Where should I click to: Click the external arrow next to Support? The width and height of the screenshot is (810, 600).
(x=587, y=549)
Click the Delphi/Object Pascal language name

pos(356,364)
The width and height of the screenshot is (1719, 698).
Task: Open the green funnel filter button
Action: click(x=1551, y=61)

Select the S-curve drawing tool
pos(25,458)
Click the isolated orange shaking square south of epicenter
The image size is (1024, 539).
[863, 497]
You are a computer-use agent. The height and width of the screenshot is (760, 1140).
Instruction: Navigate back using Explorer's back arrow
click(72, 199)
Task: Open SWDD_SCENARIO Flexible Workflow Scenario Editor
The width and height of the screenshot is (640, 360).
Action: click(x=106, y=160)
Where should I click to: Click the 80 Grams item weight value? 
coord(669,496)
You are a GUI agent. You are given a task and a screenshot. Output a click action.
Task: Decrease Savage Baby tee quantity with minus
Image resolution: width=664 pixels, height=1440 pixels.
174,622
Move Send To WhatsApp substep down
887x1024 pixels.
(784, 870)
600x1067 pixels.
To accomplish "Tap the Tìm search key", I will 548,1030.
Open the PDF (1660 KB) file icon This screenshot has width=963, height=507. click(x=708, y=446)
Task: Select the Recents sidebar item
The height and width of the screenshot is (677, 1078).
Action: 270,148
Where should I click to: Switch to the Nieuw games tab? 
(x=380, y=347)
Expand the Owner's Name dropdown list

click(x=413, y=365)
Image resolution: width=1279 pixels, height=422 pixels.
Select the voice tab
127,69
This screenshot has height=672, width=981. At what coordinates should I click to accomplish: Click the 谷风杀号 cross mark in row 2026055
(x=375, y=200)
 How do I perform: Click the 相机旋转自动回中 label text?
┄┄┄┄┄┄┄┄┄┄
Across all the entries, how many lines hold the string "agent"? Only the number is needed.

> [ANSWER FOR THIS EXERCISE] 2